Axial spondyloarthritis patients who do not respond initially to treatment with TNF-alpha inhibitors (TNFi) share some commonalities, researchers discovered in a study aimed at evaluating factors associated with TNFi failure.
In particular, researchers found these patients tend to be older, lack a protein marker associated with the disease, have higher rates of disease activity before beginning treatment, and often are treated with a specific kind of TNFi — a soluble TNFR.
The article, titled “Profiling Response to TNF-Inhibitor Treatment in Axial Spondyloarthritis,” was published in the journal Arthritis Care & Research.
Up to 50 percent of patients with axial spondyloarthritis who take TNF inhibitors switch to an alternative biologic. Researchers set out to find out how many cases are due to a lack of response to this type of medication. They evaluated how many patients did not initially respond to TNFi, called primary lack of response (PLR), experienced a loss of effectiveness after an initial good response, called secondary lack of response (SLR), or responded well to the treatment, termed responders.
The study included 249 axial spondyloarthritis patients who were taking TNF inhibitors for the first time. Records in the database at the adult Spondylitis Clinic at the Toronto Western Hospital from patients seen between July 2003 and December 2016 were analyzed.
Patients’ ages, levels of disease activity measured using the Bath Ankylosing Spondylitis Disease Activity Index (BASDAI) before beginning treatment, and the type of TNF-alpha inhibitor used, were all included in the analysis. HLA-B27 status — a variant of a protein found on some immune system cells — also was taken into account. Its presence is associated with ankylosing spondylitis and other autoimmune disorders. However, not all ankylosing spondylitis patients are HLA-B27 positive.
Males accounted for 70.7 percent of the study subjects, who were an average of 37.3 years old, plus or minus 12.4 years. Lack of initial response (PLR) was seen in 62 patients, loss of effectiveness (SLR) in 93, and 94 patients responded to treatment.
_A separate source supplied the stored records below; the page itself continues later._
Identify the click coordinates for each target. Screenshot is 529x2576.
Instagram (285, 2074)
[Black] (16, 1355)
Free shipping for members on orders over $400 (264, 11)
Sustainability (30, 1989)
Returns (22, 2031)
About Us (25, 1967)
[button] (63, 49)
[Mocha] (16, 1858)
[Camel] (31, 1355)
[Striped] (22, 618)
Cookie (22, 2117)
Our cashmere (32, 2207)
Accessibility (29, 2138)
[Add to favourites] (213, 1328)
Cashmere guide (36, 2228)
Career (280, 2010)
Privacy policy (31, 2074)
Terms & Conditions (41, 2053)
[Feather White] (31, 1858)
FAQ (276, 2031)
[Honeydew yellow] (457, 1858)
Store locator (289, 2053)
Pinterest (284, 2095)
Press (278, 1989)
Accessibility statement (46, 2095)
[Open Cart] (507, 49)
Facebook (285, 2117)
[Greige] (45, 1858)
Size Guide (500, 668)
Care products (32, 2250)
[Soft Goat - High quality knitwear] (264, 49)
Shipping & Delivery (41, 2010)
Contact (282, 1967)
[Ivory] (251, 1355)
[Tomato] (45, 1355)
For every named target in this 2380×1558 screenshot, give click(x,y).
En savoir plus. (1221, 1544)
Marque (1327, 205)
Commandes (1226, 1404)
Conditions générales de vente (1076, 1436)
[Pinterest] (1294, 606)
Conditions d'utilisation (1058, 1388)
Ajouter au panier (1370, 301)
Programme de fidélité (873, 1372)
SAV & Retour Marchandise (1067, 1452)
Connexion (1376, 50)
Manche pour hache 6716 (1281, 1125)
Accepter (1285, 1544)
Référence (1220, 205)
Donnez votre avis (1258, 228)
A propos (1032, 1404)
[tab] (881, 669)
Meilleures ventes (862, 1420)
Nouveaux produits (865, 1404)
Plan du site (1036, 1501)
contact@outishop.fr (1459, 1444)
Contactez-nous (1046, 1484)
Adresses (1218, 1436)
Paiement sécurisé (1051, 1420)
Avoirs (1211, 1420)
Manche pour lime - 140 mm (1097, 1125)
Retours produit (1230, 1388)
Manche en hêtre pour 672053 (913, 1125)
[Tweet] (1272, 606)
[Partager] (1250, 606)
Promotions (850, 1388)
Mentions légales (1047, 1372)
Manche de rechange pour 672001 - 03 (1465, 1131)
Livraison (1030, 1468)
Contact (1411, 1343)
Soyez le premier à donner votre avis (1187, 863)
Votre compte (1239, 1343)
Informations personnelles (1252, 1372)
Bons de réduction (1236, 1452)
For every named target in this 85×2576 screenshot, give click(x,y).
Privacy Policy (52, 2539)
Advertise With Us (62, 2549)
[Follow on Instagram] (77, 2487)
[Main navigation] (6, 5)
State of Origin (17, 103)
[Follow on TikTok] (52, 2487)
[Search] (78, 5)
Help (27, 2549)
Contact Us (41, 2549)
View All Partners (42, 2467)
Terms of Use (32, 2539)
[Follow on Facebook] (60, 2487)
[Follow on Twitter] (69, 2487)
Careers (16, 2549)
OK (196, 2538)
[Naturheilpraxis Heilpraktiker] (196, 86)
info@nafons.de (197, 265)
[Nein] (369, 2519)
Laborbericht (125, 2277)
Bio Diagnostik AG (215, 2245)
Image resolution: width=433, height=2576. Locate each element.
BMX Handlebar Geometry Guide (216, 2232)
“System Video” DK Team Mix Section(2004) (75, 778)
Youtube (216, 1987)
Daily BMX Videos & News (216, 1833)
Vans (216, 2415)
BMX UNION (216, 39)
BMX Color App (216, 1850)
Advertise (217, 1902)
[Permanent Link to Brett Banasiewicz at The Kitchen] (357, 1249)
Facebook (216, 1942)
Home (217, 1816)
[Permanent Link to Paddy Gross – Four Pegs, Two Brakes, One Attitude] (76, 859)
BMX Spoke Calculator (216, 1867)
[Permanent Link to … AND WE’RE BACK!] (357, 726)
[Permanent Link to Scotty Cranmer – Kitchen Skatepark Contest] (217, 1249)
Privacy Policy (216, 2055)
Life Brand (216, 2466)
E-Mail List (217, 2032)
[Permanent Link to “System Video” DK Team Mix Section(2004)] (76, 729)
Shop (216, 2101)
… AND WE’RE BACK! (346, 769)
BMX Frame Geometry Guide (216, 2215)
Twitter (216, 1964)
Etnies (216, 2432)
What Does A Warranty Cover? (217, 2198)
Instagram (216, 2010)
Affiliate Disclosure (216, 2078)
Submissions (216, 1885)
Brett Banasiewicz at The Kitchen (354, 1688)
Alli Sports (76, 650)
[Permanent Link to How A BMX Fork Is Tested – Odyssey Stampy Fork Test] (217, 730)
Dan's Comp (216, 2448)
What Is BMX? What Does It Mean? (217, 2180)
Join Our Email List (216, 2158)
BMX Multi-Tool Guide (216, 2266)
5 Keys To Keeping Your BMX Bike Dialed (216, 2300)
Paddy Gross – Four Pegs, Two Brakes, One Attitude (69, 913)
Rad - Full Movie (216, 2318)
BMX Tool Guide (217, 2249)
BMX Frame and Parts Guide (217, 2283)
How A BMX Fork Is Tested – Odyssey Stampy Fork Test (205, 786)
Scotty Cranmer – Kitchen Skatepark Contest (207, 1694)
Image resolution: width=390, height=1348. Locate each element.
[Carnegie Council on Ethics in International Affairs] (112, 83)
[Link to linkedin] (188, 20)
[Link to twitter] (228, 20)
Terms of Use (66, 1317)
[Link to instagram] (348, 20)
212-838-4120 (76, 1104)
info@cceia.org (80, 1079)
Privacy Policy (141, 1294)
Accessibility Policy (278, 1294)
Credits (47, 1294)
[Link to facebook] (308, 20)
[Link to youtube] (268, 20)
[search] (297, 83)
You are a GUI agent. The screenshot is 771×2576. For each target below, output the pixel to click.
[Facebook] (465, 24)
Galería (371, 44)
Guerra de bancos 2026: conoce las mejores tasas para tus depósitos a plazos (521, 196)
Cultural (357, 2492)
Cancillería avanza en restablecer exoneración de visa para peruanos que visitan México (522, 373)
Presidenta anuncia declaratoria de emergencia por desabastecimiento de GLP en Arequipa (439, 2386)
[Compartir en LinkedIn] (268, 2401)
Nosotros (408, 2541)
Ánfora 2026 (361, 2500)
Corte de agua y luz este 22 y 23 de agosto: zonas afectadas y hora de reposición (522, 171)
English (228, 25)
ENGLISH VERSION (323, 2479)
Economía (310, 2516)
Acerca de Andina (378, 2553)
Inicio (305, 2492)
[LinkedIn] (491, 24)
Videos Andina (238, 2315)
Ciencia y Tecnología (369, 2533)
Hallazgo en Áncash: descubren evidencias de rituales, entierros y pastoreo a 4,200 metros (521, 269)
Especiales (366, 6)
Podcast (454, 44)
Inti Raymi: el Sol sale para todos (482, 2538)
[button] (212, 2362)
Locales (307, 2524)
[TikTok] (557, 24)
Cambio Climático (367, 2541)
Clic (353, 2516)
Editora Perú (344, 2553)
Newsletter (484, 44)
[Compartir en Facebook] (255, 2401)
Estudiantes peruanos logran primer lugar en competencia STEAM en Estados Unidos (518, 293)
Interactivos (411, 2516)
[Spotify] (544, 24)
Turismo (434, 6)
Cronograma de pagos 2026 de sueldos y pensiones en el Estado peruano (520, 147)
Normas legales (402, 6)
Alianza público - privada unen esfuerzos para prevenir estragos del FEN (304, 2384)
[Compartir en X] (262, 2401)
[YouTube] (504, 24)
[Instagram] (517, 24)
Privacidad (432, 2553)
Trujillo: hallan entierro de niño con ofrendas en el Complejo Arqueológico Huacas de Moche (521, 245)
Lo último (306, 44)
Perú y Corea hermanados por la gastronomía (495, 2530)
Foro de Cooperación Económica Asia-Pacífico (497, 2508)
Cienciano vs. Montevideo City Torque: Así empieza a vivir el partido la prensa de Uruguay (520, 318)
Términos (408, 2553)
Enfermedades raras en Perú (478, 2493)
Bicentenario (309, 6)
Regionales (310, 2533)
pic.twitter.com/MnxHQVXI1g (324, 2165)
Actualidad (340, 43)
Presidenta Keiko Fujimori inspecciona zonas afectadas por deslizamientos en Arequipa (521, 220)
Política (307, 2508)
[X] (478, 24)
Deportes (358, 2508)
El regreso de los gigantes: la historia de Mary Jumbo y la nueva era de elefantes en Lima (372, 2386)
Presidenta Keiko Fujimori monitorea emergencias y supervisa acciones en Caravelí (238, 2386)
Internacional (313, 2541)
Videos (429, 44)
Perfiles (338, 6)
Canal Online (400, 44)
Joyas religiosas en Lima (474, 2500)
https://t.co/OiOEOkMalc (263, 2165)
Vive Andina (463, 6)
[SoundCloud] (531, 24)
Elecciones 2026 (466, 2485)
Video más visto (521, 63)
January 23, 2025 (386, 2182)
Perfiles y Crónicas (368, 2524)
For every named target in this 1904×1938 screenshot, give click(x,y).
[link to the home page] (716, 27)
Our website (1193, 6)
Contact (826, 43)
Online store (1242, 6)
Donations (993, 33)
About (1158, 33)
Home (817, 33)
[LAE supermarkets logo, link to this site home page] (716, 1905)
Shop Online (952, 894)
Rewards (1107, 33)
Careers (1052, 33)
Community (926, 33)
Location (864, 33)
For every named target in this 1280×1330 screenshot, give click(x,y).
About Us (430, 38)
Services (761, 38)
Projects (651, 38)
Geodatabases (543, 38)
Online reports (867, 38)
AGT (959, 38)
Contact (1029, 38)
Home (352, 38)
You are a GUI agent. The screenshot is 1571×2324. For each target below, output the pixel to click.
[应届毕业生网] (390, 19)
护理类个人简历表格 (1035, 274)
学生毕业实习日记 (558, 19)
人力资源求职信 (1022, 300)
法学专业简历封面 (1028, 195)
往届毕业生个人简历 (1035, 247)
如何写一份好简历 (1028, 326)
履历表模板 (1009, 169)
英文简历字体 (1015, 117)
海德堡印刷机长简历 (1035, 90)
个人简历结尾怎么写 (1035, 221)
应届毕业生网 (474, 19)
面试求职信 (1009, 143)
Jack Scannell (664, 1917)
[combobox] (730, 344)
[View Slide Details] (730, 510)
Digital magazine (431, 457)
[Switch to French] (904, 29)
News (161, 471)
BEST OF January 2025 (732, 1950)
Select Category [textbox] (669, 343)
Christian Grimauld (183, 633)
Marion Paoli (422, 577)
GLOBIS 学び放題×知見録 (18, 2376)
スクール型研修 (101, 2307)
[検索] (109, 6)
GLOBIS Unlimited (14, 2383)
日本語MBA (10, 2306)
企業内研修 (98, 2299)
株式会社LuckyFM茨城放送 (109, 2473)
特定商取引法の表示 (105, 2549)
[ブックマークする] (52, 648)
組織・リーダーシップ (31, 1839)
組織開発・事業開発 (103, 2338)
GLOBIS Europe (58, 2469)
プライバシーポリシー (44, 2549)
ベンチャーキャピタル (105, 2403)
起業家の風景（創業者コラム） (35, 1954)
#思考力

The breakdown of patients receiving the TNF inhibitors Remicade (infliximab), Enbrel (etanercept), Humira (adalimumabe) and Simponi (golimumab) was 33.3%, 25.3%, 28.1% and 13.3%, respectively. Of the 249 patients, 63 were treated with medication consisting of soluble TNF-alpha receptors and 186 with monoclonal antibodies against TNF-alpha.
Nearly 40 percent of all TNFi failures were due to a lack of initial response. These patients tended to be older, be HLA-B27 negative, have higher disease activity levels at the beginning of treatment, and were treated with soluble TNFR.
Using statistical analysis to interpret the results, these four factors were the independent predictors of a primary lack of response.
“In conclusion, lack of efficacy is an important aspect of TNFi treatment with considerable clinical and cost implications. Nearly 40% of the lack of efficacy patients can be classified as PLR and AxSpA patients with this type of failure may have distinct features such as increased age, negative HLA-B27 and higher baseline BASDAI,” the researchers wrote.